▶ Required task:
Copy these records word for word, beginning at the line that contains "Where should I" and continuing through the end of the records. Leave the pictures out of your copy.

===== Data provided

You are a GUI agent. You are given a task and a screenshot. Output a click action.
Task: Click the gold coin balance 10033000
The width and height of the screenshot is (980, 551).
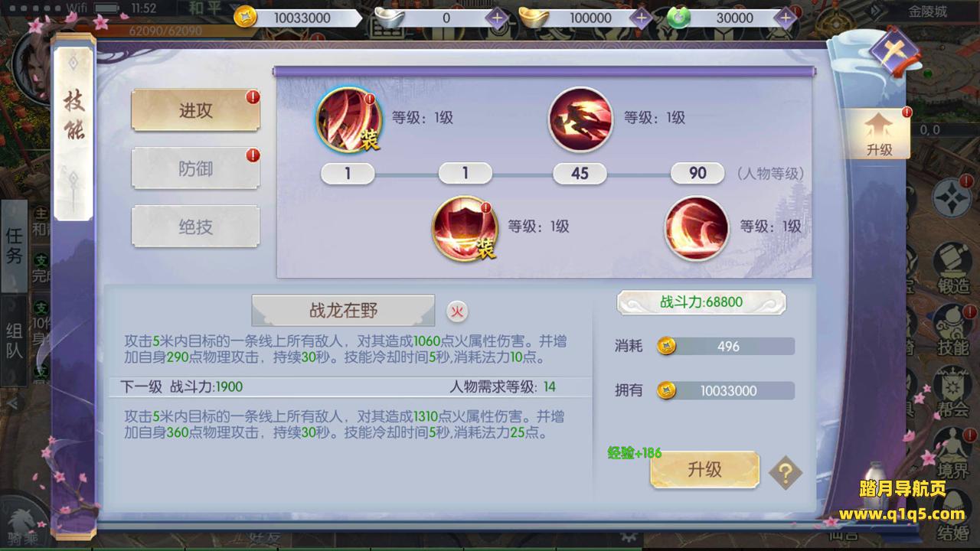click(299, 18)
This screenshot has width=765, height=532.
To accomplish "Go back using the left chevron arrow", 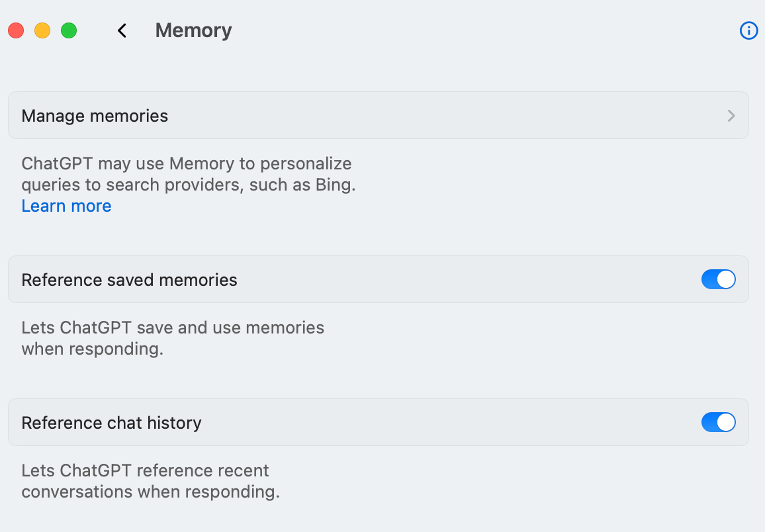I will tap(122, 30).
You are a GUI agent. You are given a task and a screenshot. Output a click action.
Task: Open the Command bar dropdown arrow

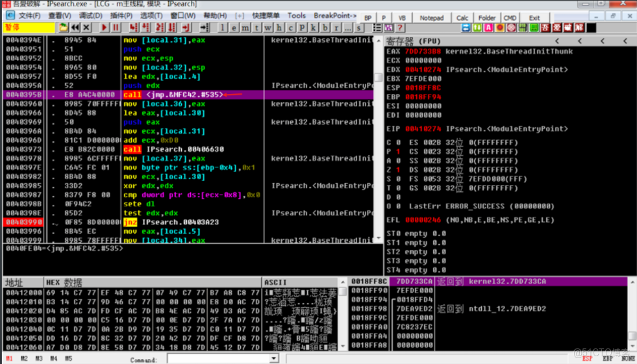273,358
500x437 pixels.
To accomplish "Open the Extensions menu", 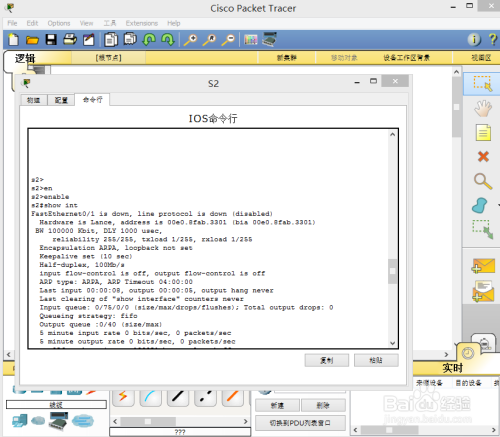I will (x=142, y=23).
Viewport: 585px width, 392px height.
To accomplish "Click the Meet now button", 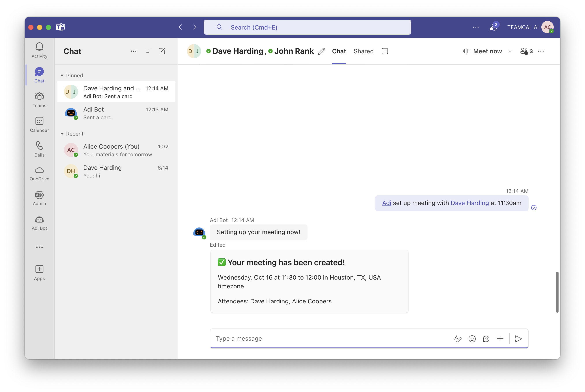I will point(482,51).
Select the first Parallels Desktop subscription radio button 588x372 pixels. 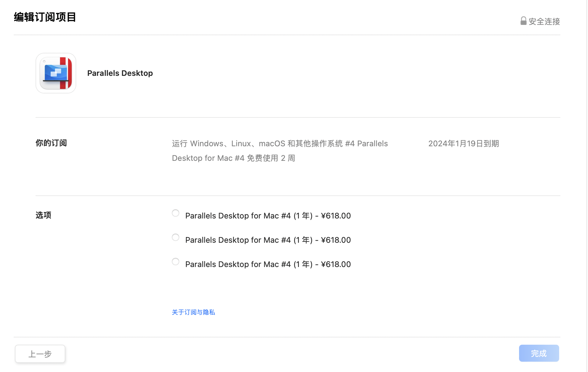(176, 213)
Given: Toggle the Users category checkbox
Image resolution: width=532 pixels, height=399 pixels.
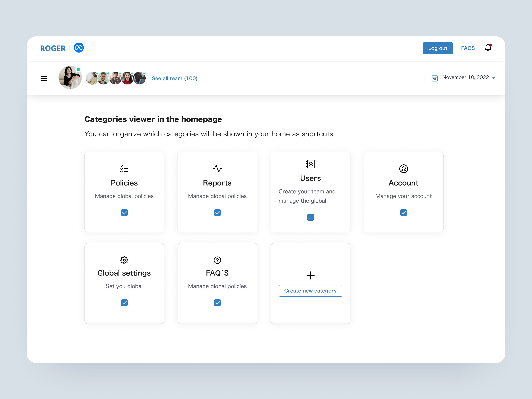Looking at the screenshot, I should [310, 217].
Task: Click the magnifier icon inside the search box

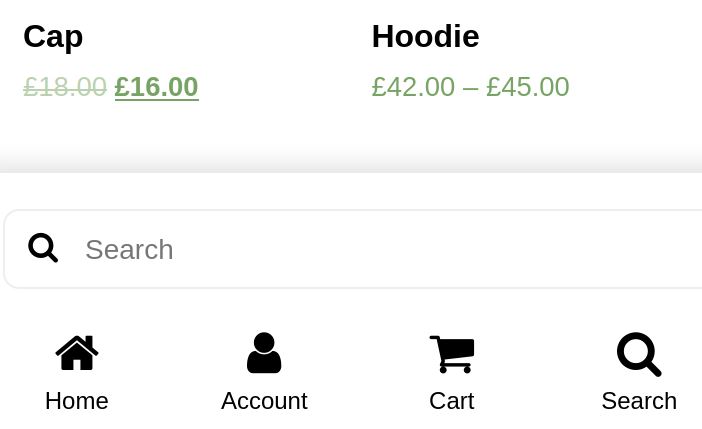Action: tap(43, 248)
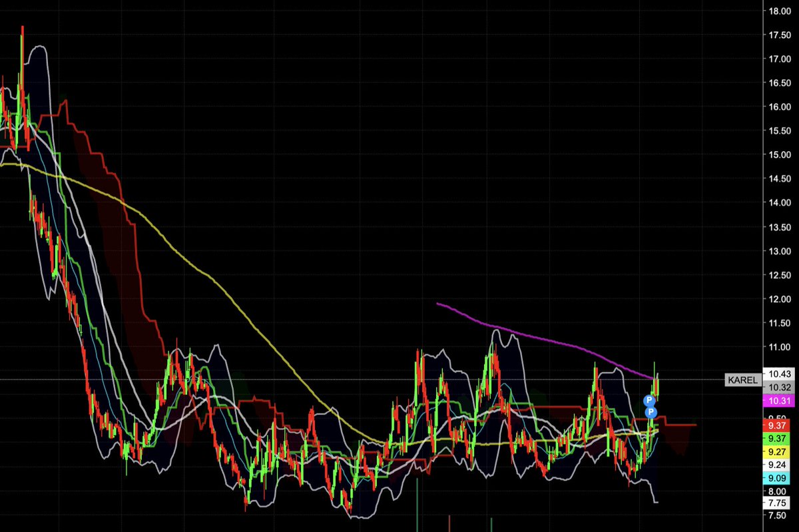This screenshot has width=799, height=532.
Task: Select the KAREL symbol label on the price axis
Action: click(x=742, y=380)
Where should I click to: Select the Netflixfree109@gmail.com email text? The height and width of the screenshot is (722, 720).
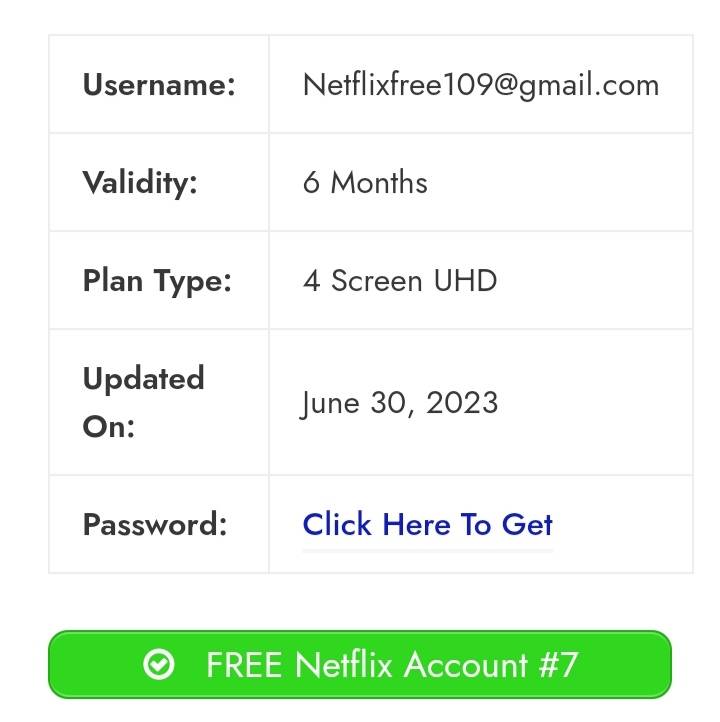(480, 85)
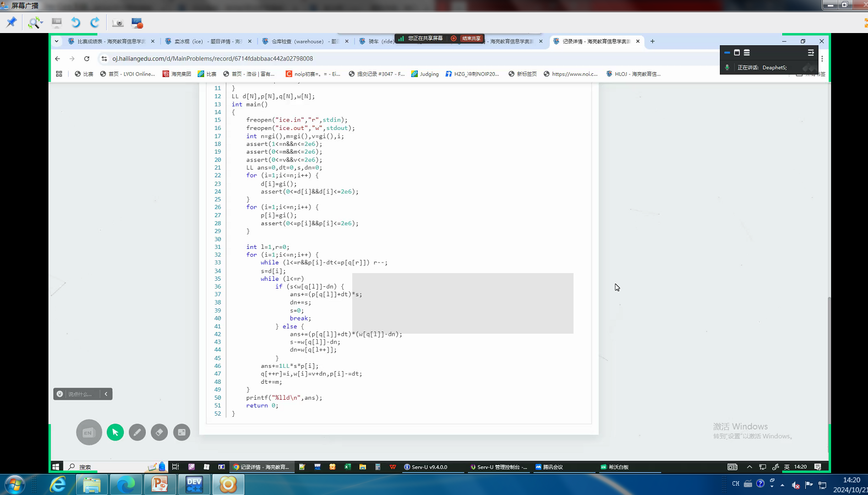Collapse the chat input bar arrow
The width and height of the screenshot is (868, 495).
[106, 394]
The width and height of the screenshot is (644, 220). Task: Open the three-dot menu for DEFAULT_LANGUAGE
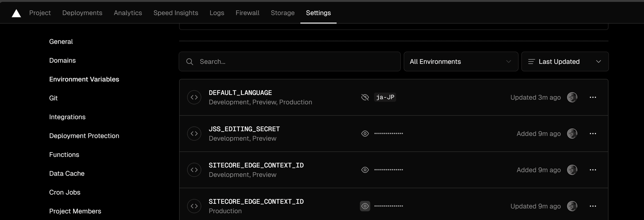pos(593,97)
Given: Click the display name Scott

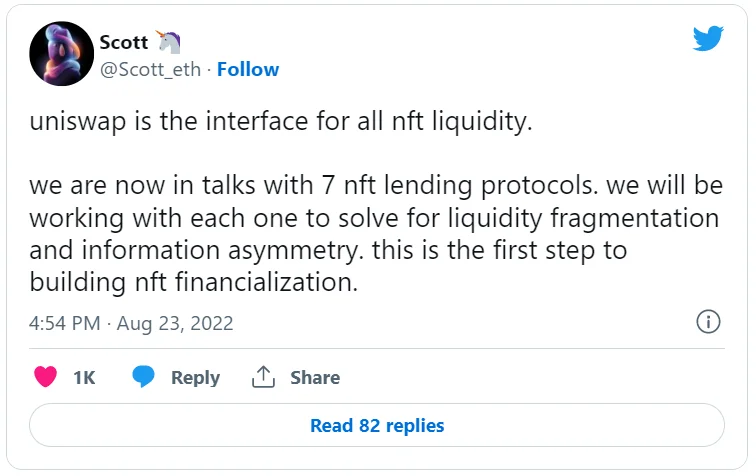Looking at the screenshot, I should pyautogui.click(x=124, y=42).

==========

▶ Response to this task:
Where should I click to: Select the Netflixfree109@gmail.com email text? The height and width of the screenshot is (722, 720).
(480, 85)
Collapse the chat input bar arrow
The width and height of the screenshot is (868, 495).
[106, 394]
The width and height of the screenshot is (644, 220). Task: Open the three-dot menu for DEFAULT_LANGUAGE
pos(593,97)
Given: Click the display name Scott

Looking at the screenshot, I should pyautogui.click(x=124, y=42).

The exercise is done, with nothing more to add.